D'Artagnan arma sa bouche d'une finesse presque ironique.
– Si fait, je le savais, dit-il; mais j'ai voulu voir.
– Voir quoi?
– Si notre vieille amitié tenait toujours; si, en nous voyant, notre coeur, tout racorni qu'il est par l'âge, laissait encore échapper ce bon cri de joie qui salue la venue d'un ami.
– Eh bien! vous avez dû être satisfait? demanda Aramis.
– Couci-couci.
– Comment cela?
– Oui, Porthos m'a dit: «Chut!» et vous…
– Eh bien! et moi?
– Et vous, vous m'avez donné votre bénédiction.

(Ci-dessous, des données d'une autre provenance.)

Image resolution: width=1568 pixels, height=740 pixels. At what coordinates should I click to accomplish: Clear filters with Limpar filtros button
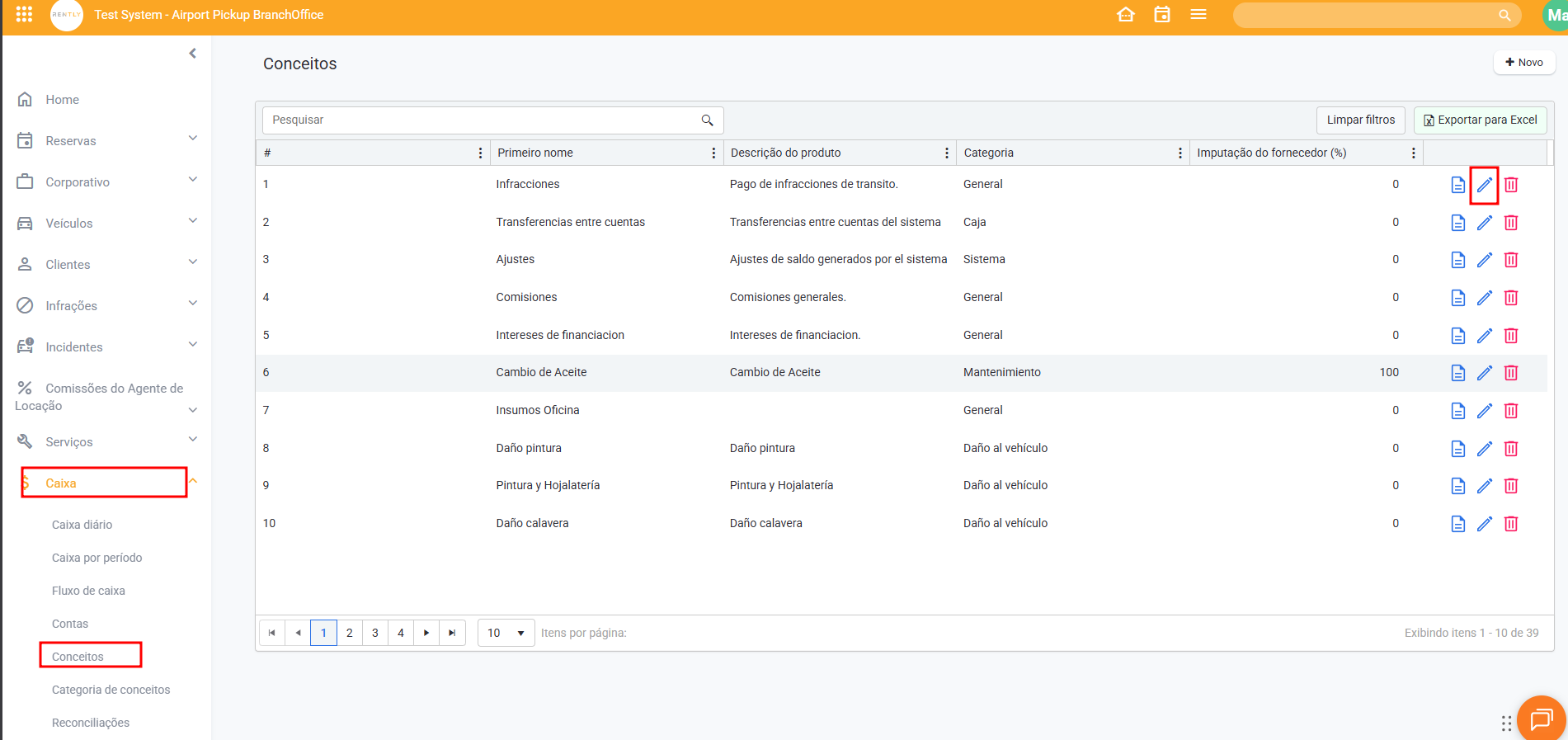[x=1360, y=120]
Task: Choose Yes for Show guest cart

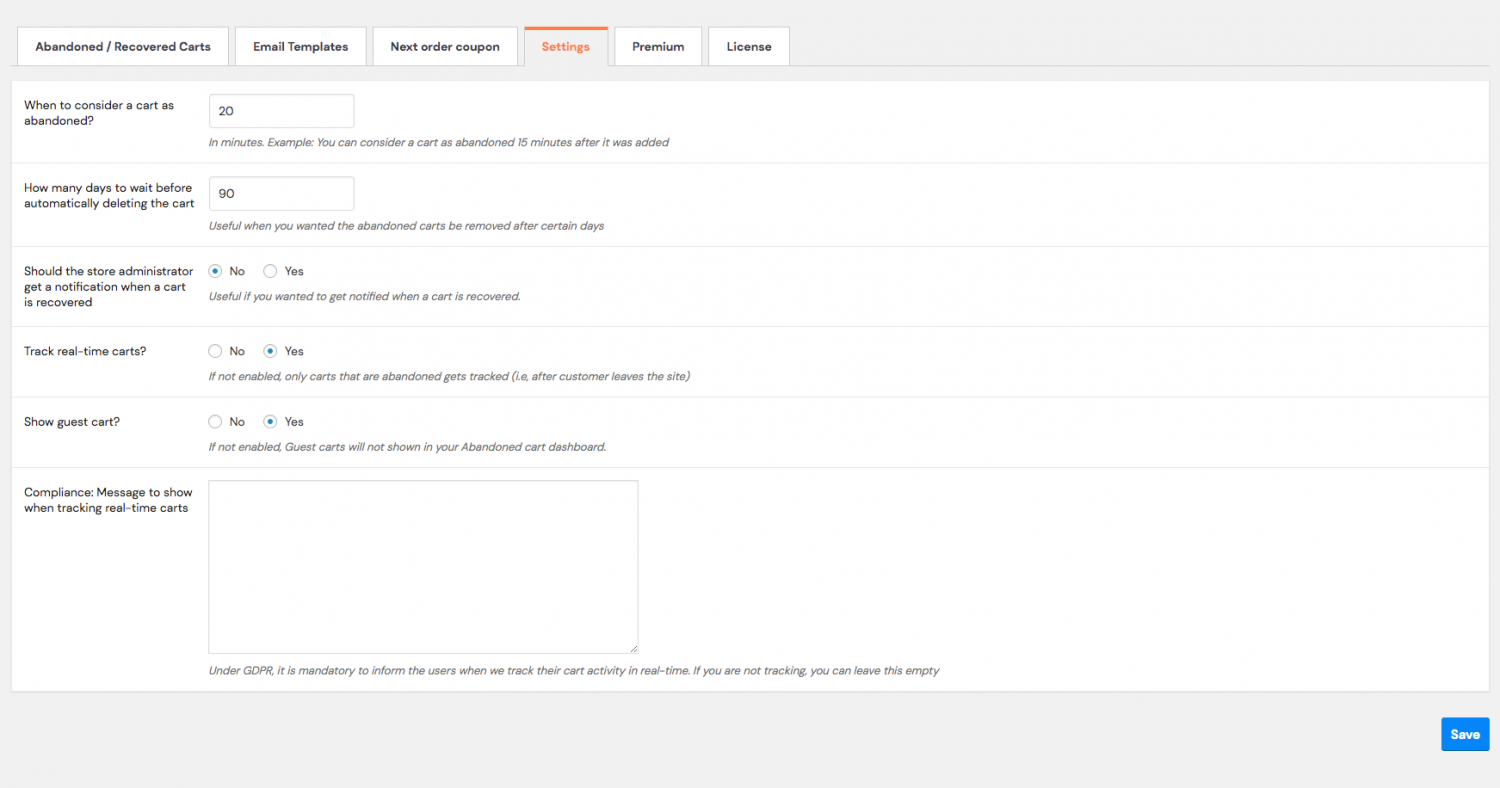Action: pos(270,422)
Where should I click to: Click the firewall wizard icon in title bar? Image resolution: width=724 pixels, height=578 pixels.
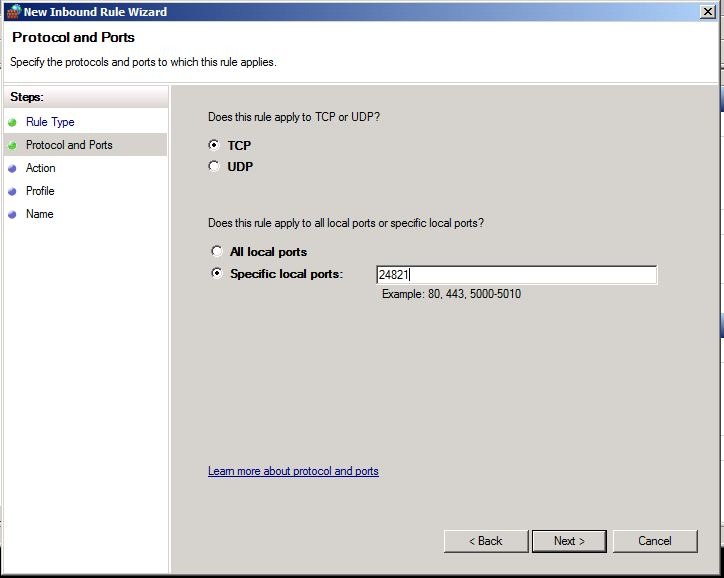pos(12,12)
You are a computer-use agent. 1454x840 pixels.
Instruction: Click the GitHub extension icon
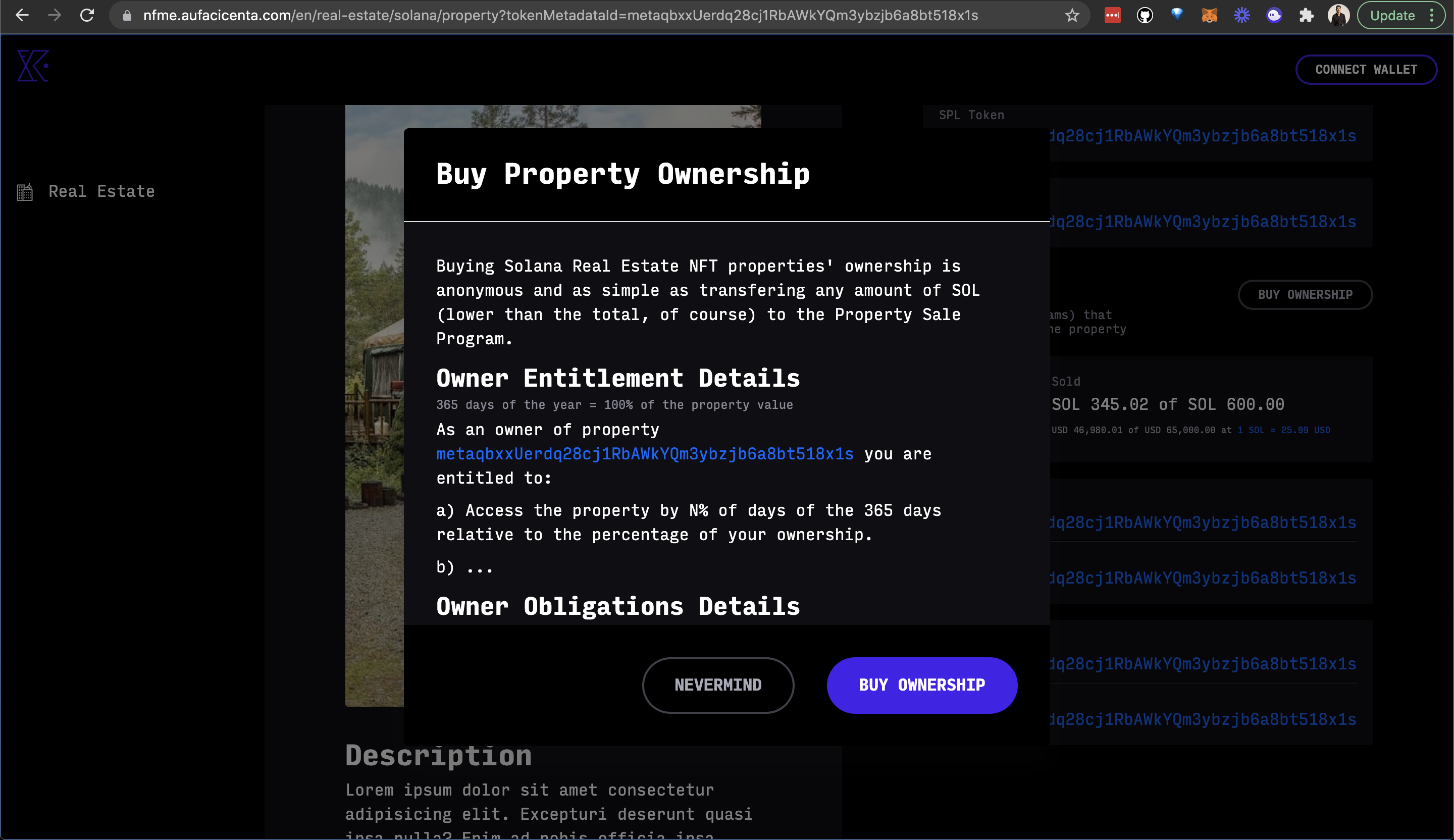[x=1145, y=16]
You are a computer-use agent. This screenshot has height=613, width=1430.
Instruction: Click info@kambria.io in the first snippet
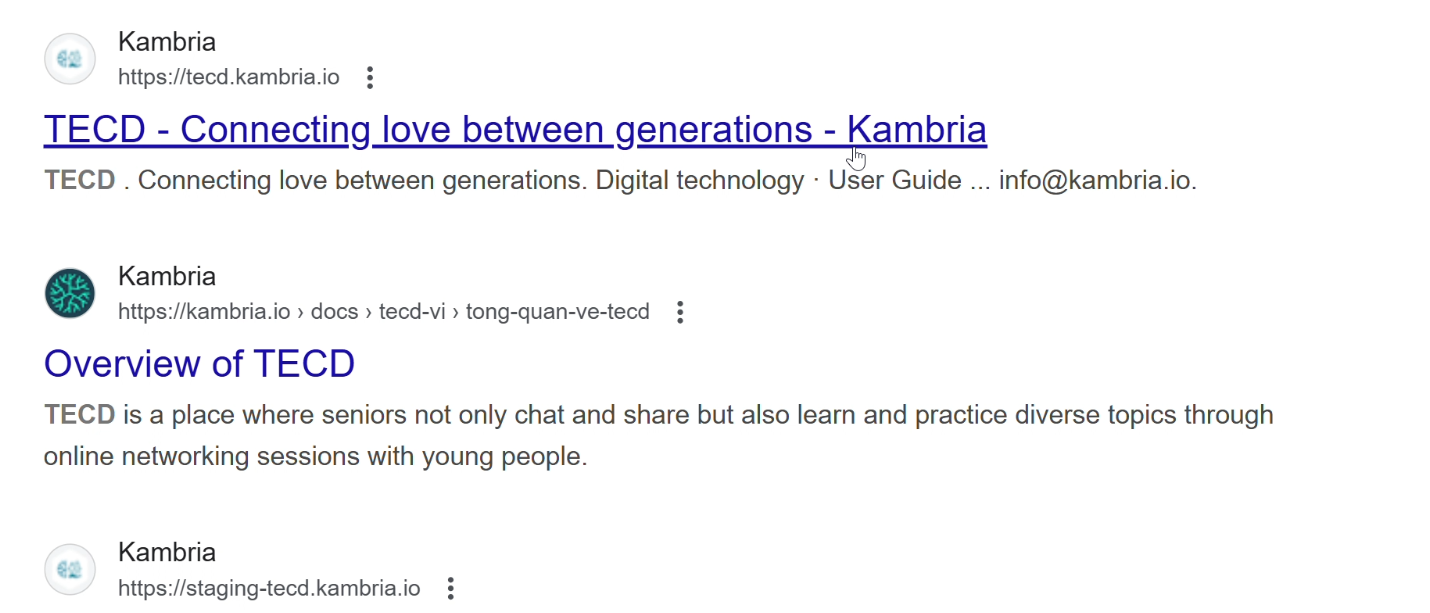pos(1096,181)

– Que voulez-vous! mon ami, dit en souriant Aramis, c'est ce qu'un pauvre prélat comme moi a de plus précieux.
– Allons donc, mon cher ami.
– Sans doute.
– On dit cependant à Paris que l'évêché de Vannes est un des meilleurs de France.
– Ah! vous voulez parler des biens temporels? dit Aramis d'un air détaché.
– Mais certainement j'en veux parler. J'y tiens, moi.
– En ce cas, parlons-en, dit Aramis avec un sourire.
– Vous avouez être un des plus riches prélats de France?
– Mon cher, puisque vous me demandez mes comptes, je vous dirai que l'évêché de Vannes vaut vingt mille livres de rente, ni plus ni moins. C'est un diocèse qui renferme cent soixante paroisses.
– C'est fort joli, dit d'Artagnan.
– C'est superbe, dit Porthos.
– Mais cependant, reprit d'Artagnan en couvrant Aramis du regard, vous ne vous êtes pas enterré ici à jamais?
– Pardonnez-moi. Seulement je n'admets pas le mot enterré.
– Mais il me semble qu'à cette distance de Paris on est enterré, ou peu s'en faut.
– Mon ami, je me fais vieux, dit Aramis; le bruit et le mouvement de la ville ne me vont plus.
«À cinquante-sept ans, on doit chercher le calme et la méditation. Je les ai trouvés ici. Quoi de plus beau et de plus sévère à la fois que cette vieille Armorique? Je trouve ici, cher d'Artagnan, tout le contraire de ce que j'aimais autrefois, et c'est ce qu'il faut à la fin de la vie, qui est le contraire du commencement. Un peu de mon plaisir d'autrefois vient encore m'y saluer de temps en temps sans me distraire de mon salut. Je suis encore de ce monde, et cependant, à chaque pas que je fais, je me rapproche de Dieu.
– Éloquent, sage, discret, vous êtes un prélat accompli, Aramis, et je vous félicite.
– Mais, dit Aramis en souriant, vous n'êtes pas seulement venu, cher ami, pour me faire des compliments… Parlez, qui vous amène? Serais-je assez heureux pour que, d'une façon quelconque, vous eussiez besoin de moi?
– Dieu merci, non, mon cher ami, dit d'Artagnan, ce n'est rien de cela. Je suis riche et libre.
– Riche?
– Oui, riche pour moi; pas pour vous ni pour Porthos, bien entendu. J'ai une quinzaine de mille livres de rente.
Aramis le regarda soupçonneux. Il ne pouvait croire, surtout en voyant son ancien ami avec cet humble aspect, qu'il eût fait une si belle fortune.